I want to introduce you to our guest blogger this week, my very dear friend, Tari G. I owe her so much for her undying friendship over the years. I am especially indebted to Tari because she introduced me to the wonderful world of quilting. A quilter for more than three decades, she has long known great joy and sense of fulfillment that comes from making quilts and, most importantly, from the large and ever-growing quilting community. With her encouragement, I began to quilt nearly fifteen years ago. I can report that quilting has profoundly influenced the trajectory of my life. I have found joy, fulfillment, and, most importantly, lifelong friendships through quilting. I will forever be in Tari's debt.
I am a quilter. Not a “seamstress” or a “sewist” or a “tailor”. Not a “crafty person”. I make quilt tops—and then send them to be made whole by a wonderful friend. When done, she sends them to my sister. Debbie sews the binding on by machine and then hands them off to my mom (87 and still able to make invisible stitches!) who sews them down to the back of the quilt. Then it gets shipped back to me—FINISHED!!!! I love this process!! And apparently so do the others, as no one has threatened to stop doing the parts I don’t like to do. In the process, the quilt goes from Georgia to South Carolina to Washington State and back to me in Georgia.

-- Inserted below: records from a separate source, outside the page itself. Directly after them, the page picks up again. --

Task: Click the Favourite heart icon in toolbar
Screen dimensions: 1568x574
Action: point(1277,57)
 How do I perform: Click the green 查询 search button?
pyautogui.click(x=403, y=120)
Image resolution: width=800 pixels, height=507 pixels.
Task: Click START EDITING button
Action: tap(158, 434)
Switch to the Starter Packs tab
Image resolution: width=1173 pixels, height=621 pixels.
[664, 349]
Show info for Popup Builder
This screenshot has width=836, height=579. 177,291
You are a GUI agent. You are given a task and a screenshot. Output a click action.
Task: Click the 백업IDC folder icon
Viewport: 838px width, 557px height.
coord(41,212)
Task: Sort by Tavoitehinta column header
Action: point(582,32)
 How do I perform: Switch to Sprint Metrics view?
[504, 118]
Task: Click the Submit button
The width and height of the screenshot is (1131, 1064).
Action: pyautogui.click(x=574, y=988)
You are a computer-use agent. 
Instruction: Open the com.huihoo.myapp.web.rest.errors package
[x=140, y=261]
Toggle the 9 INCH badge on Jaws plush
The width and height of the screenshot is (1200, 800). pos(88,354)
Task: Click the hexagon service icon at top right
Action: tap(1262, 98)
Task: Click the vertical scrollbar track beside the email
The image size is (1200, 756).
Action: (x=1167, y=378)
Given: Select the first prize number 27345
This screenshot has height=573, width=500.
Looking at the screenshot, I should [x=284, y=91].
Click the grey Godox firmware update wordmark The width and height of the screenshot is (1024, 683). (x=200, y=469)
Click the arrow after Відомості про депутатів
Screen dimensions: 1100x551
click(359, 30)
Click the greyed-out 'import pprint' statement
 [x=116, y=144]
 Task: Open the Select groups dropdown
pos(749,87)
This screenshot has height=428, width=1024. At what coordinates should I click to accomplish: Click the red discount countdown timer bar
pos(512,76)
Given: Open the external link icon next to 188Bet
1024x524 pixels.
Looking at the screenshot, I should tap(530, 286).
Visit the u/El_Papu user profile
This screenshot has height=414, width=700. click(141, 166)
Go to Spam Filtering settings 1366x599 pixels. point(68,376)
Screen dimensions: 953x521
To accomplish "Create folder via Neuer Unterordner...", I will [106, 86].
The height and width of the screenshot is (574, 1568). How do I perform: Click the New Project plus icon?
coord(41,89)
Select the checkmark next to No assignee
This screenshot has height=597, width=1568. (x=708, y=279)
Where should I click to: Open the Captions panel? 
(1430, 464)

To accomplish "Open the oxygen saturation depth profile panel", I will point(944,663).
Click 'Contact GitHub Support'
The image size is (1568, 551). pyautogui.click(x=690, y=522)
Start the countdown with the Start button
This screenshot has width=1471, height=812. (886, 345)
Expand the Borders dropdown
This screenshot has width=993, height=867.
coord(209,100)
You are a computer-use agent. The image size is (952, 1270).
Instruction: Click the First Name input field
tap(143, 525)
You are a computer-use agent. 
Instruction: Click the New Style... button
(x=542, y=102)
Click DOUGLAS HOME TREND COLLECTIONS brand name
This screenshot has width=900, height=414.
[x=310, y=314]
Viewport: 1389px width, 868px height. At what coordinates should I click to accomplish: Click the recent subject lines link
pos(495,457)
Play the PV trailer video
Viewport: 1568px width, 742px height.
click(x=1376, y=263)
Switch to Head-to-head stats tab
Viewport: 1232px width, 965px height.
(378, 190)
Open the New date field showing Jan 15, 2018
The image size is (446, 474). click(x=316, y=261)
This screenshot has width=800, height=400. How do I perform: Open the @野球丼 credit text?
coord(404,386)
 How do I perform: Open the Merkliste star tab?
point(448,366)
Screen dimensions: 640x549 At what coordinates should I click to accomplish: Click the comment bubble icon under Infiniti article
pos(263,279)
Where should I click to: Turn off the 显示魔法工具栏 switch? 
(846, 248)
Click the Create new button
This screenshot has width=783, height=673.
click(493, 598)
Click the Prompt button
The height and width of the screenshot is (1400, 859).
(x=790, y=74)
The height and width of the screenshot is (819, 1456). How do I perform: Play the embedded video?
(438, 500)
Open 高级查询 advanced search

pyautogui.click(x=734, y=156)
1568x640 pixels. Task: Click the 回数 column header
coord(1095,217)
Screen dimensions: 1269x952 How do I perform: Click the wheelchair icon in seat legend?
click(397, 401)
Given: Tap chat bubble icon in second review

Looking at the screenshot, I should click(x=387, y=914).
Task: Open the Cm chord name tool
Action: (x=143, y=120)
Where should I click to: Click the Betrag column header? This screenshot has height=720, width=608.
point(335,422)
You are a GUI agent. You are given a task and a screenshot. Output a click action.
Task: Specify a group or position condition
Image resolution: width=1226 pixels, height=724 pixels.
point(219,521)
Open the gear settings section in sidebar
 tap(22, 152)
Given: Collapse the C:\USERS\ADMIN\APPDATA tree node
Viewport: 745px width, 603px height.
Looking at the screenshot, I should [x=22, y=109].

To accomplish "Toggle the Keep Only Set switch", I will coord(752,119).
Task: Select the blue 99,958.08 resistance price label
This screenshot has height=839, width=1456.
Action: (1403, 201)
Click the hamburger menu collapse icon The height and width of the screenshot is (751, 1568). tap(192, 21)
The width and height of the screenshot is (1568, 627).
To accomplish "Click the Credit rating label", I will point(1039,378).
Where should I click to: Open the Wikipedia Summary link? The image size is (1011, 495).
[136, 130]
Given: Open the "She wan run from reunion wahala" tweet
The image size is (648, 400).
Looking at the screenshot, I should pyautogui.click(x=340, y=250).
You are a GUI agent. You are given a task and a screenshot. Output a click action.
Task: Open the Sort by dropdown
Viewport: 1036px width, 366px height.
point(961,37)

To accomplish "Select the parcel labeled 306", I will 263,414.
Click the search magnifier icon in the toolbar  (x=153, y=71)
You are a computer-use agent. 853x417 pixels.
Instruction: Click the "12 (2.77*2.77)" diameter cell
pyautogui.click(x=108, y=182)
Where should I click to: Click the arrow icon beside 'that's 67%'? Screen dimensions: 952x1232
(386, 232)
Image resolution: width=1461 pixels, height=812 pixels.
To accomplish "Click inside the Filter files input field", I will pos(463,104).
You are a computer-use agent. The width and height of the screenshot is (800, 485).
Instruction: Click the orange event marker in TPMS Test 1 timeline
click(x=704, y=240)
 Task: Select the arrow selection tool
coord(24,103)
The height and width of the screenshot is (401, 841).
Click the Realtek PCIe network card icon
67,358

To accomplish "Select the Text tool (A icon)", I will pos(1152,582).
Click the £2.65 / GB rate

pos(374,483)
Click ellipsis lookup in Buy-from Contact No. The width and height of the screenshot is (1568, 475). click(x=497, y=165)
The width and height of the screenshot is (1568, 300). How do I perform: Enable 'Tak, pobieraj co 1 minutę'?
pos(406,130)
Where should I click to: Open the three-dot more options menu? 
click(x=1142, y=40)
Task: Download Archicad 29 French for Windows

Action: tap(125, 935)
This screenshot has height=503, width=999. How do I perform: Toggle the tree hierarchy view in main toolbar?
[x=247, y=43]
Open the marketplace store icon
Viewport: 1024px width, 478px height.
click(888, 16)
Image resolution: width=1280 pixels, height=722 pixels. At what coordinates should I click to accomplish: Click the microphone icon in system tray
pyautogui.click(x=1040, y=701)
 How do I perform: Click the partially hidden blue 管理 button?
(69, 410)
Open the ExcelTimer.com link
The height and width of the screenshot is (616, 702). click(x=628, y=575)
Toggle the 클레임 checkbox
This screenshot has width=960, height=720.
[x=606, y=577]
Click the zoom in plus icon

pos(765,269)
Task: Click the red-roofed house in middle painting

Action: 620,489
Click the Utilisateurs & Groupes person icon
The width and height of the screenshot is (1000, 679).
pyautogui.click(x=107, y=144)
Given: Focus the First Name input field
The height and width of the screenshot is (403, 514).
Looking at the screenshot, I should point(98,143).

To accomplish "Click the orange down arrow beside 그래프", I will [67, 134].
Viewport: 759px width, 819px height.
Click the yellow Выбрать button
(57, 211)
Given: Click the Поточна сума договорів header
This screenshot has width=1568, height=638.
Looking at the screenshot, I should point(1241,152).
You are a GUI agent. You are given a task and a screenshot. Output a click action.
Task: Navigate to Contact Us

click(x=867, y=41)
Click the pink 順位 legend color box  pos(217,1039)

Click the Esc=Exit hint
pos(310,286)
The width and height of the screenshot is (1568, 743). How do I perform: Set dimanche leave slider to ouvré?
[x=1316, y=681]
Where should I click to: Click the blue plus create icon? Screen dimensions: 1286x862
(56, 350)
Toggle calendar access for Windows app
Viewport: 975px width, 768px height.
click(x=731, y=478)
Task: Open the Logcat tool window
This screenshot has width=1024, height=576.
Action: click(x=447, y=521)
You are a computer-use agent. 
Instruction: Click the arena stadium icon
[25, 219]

These past few months have been a bit different—I am now mailing my quilts to my long arm quilter. And Mom has gone to live in a retirement community, quarantined for their own safety. My sister leaves the quilts at the front desk and picks them up several days later without giving Mom a hug. But I still get the quilts back with the joy of a four-year-old at Christmas. And I keep quilting—because that’s what I do.
In the midst of the craziness right now, I try to remember that quilters are quilters. Yes, it would be great if we could have lunch with our buddies after a morning of community quilting. It would be fabulous if we could go on bus trips and squish into convention centers and queue up to fondle the same fabrics and books that a hundred folks have fondled before us. An in-person class with laughter and goofy looks would be terrific (sans masks). But I’ve got a closet full of fabric and Terry and her crew are VERY willing to add to my collection so I’ll just go grab a glass of lemonade and my rotary cutter and be satisfied that I can say “I am a quilter!” .... Tari G.